O triângulo do Seixal

José Manuel Ribeiro

Tópicos

Onde desaparecem as complicações da vida do Benfica e cai uma névoa sobre as ambições dos seus jogadores

A menos que as costas do guarda-redes Júlio César sejam um problema (e há suspeitas disso), os dramas do Benfica estão a ser um nadinha exagerados pela opinião publicada. Foram tomadas providências para quase tudo, num tempo em que isso devia ser muito difícil. Já havia um sobressalente à espera da venda de Nélson Semedo; a contratação de Seferovic é, evidentemente, o lançamento de um dos outros três pontas de lança no mercado; e Kalaica, titular ou não, deixa o quarteto de centrais como estavam há dois anos, antes de a lesão de Jardel ter aberto as portas ao bê Lindelof. Com uma massa salarial declarada à CMVM mais baixa do que as de FC Porto e até Sporting, é assombroso como não há sinais de inquietações internas, nem efeitos dos cercos da Premier League sobre os jogadores: nada perturba os planos do Benfica nestes dias em que tudo perturba os planos de toda a gente.
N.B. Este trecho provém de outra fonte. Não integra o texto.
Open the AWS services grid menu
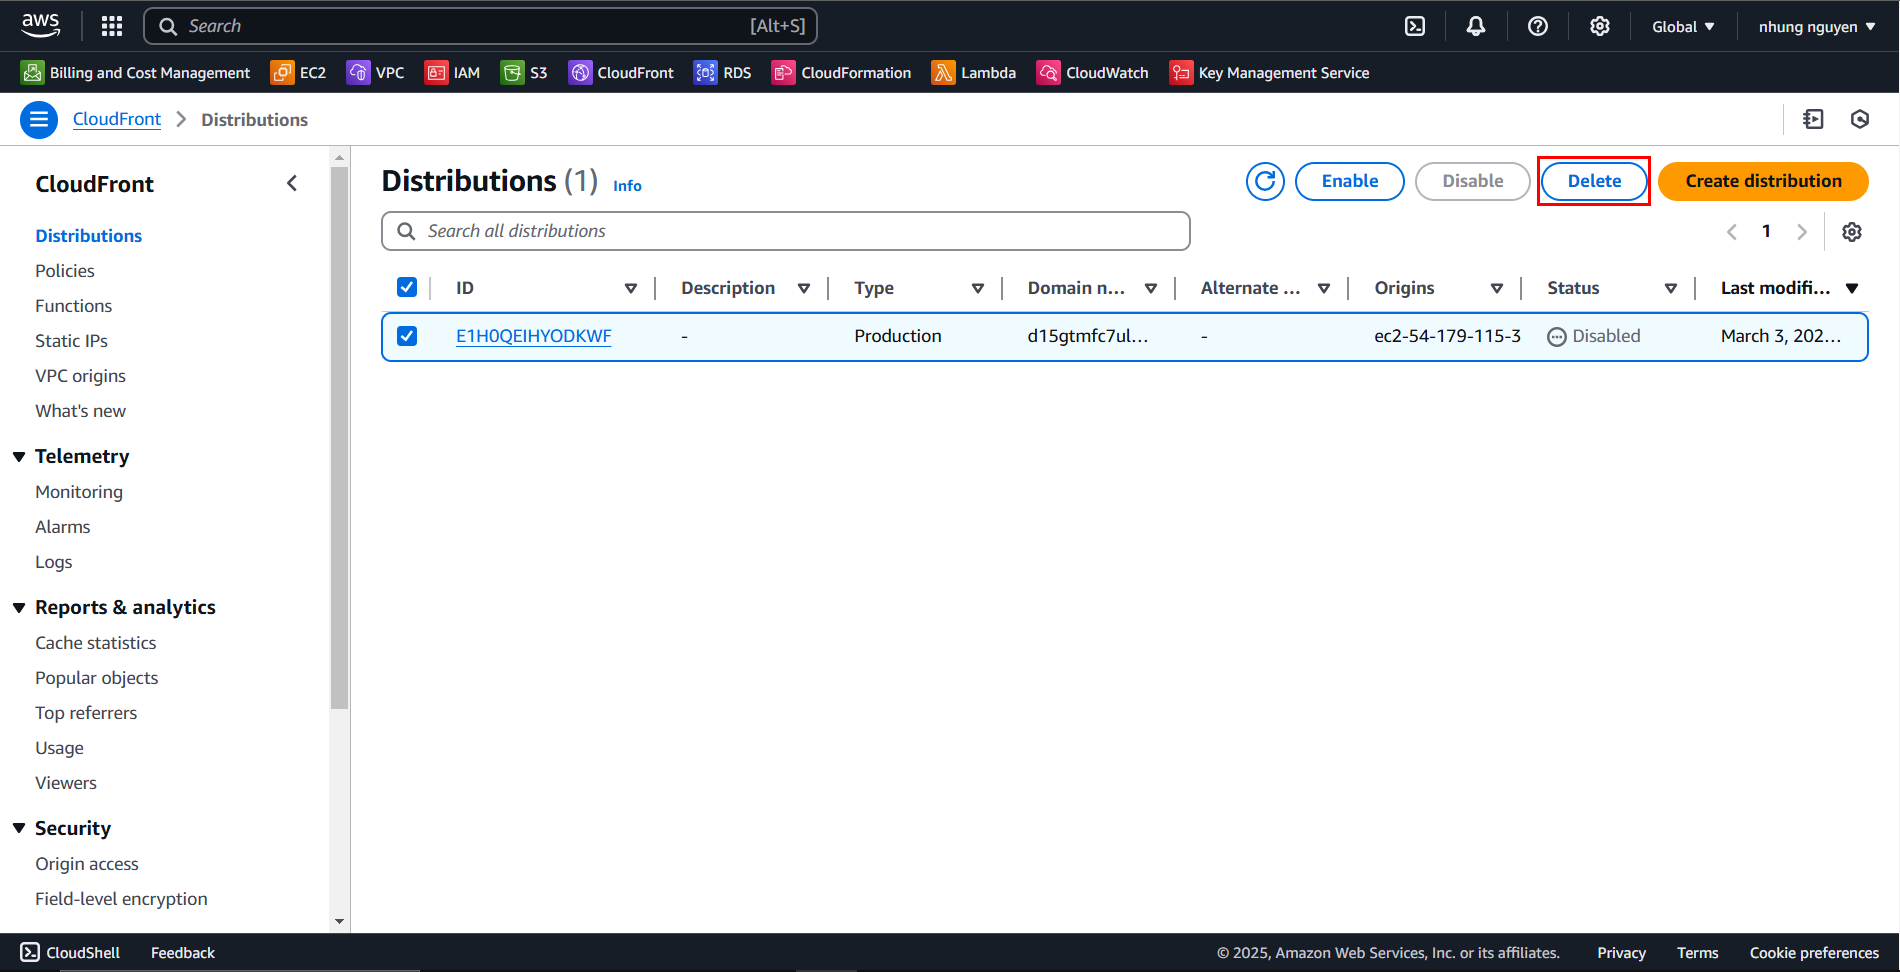Screen dimensions: 1900x972 [112, 26]
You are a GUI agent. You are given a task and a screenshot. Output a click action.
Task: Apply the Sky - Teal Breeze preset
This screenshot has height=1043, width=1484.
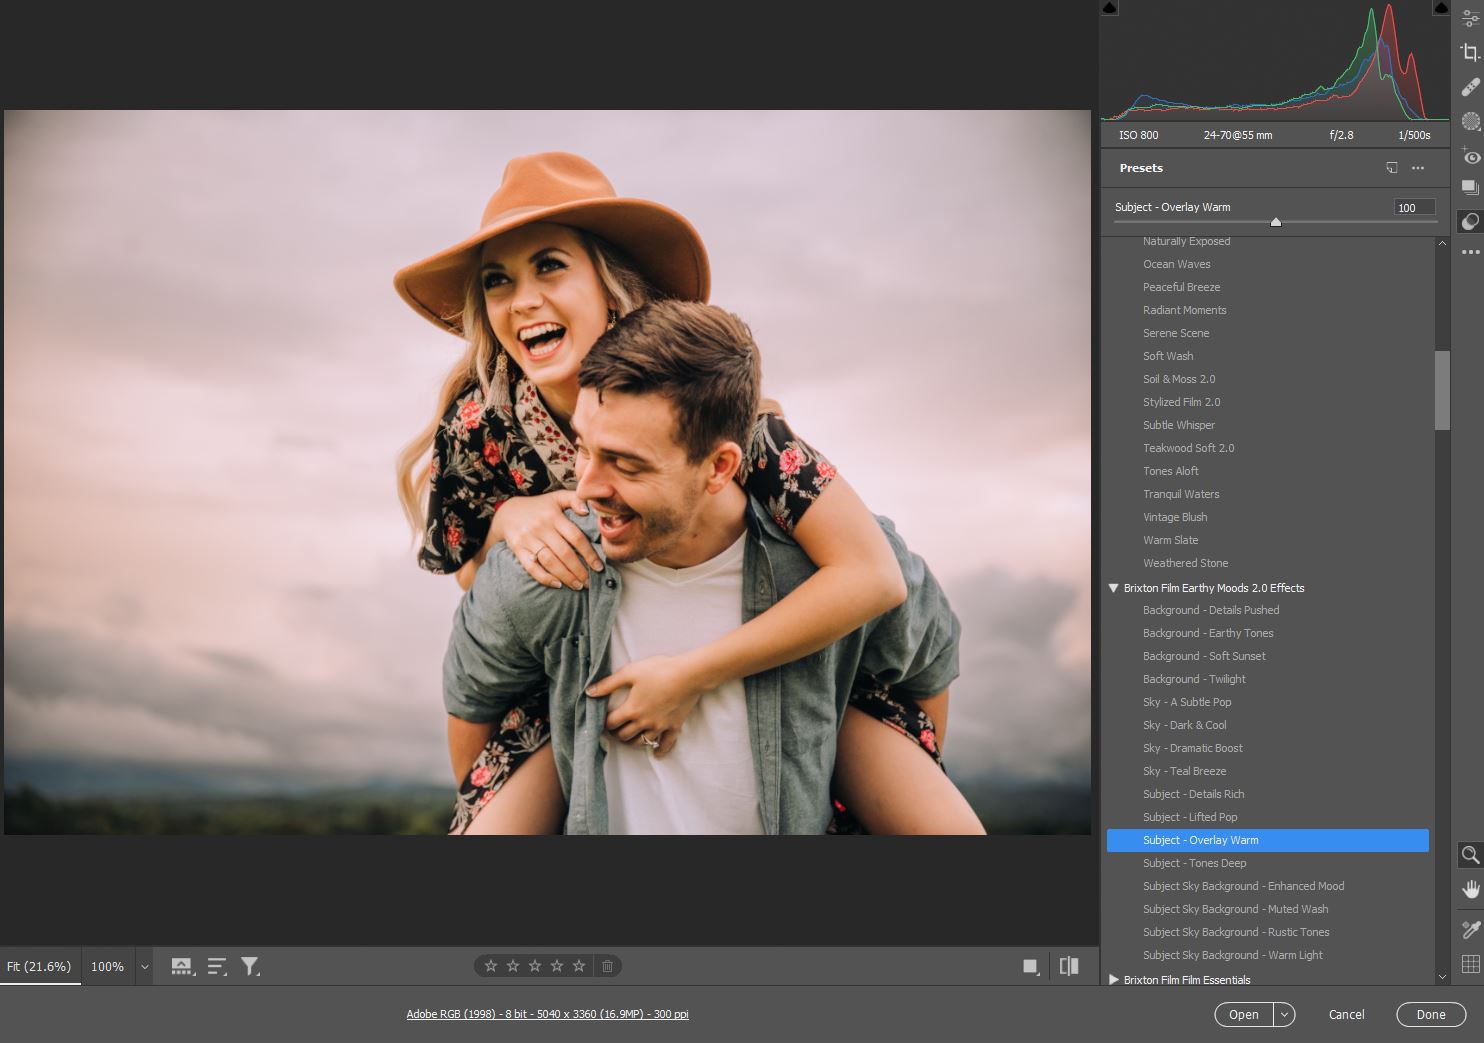[x=1184, y=771]
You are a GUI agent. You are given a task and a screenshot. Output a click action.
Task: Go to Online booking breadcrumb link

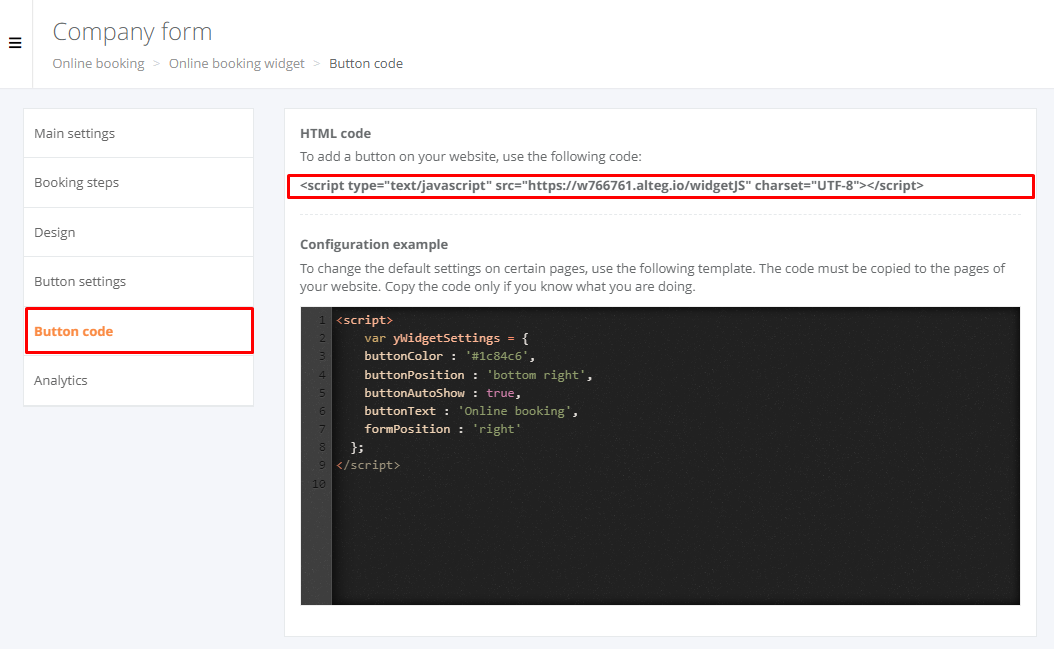tap(98, 63)
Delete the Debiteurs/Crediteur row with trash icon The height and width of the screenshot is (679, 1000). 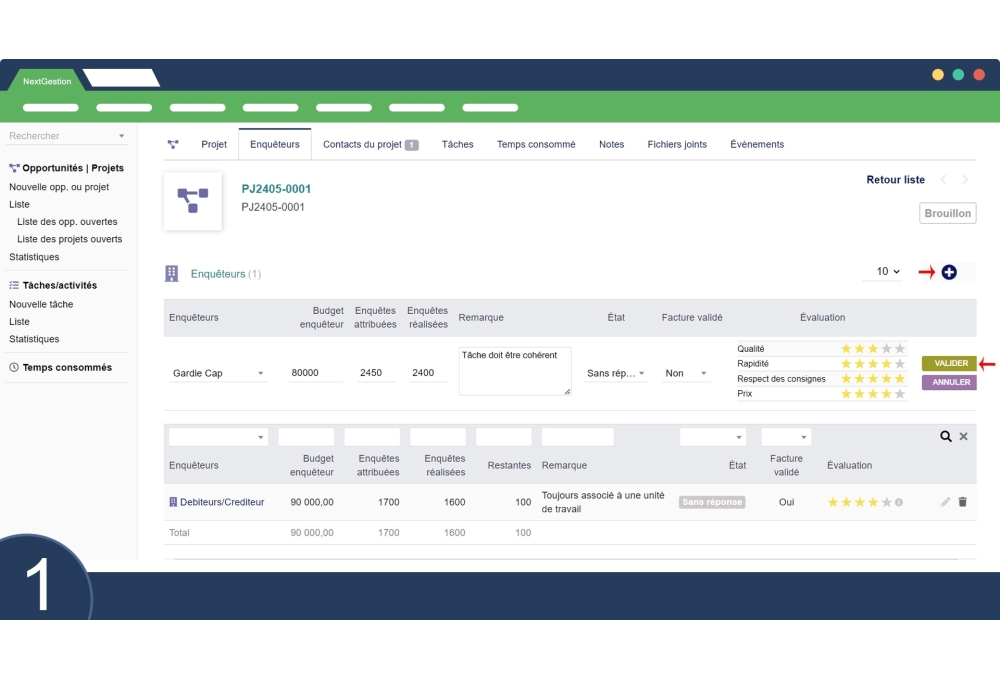[963, 502]
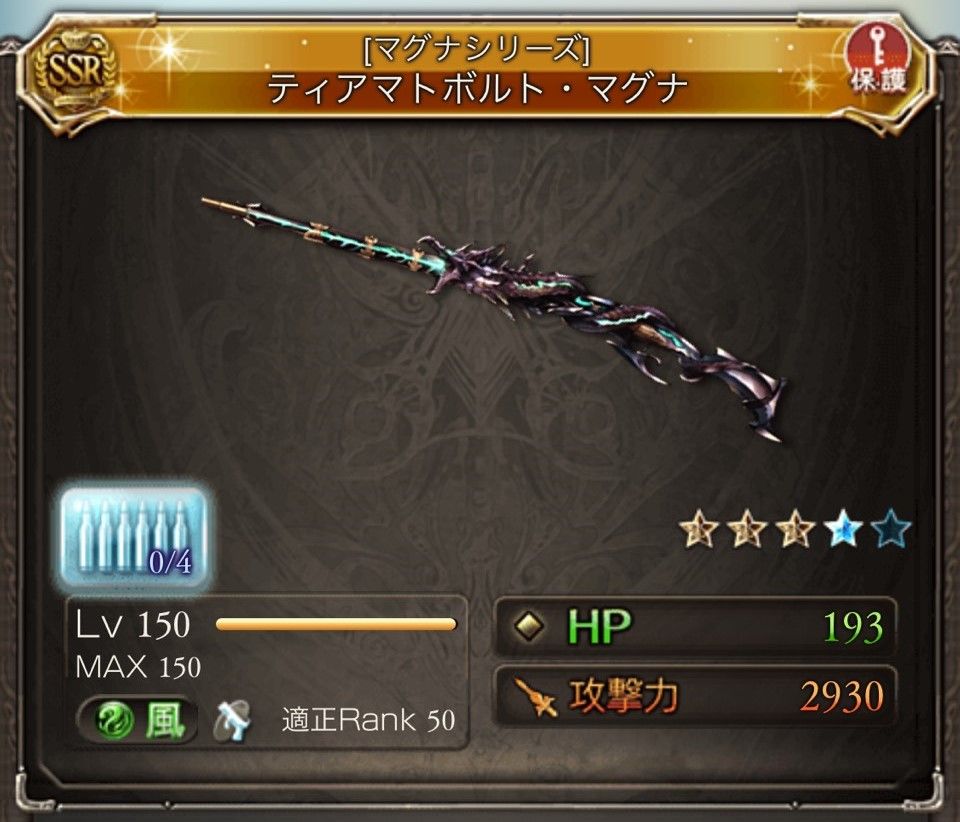Click the first gold uncap star

click(701, 529)
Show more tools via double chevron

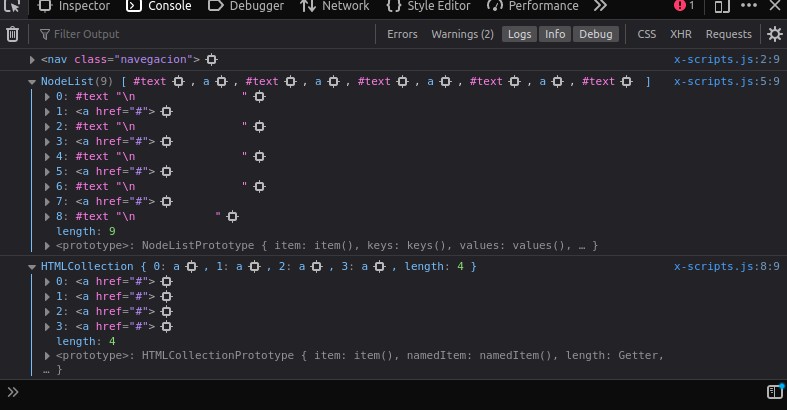tap(600, 6)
Vejamos o caso do FC Porto: o salário de Maxi abala as contas e Ricardo Pereira é uma ótima solução, pelo menos enquanto a promessa Diogo Dalot não amadurece mais um pouco. Entretanto, desembarcam na costa os piratas ingleses com uma conta-ordenado afiada e a bela estratégia de Sérgio Conceição passa a caminhar sobre gelo fino. Tal como se percebem, em Alvalade, as limitações trazidas pela ambição natural de Adrien, William Carvalho ou Rui Patrício. Limitações essas a que o Benfica parece misteriosamente imune, sem pagar mais por isso, pelo contrário. As decisões dos campeonatos também têm passado por esse triângulo das Bermudas que há no Seixal.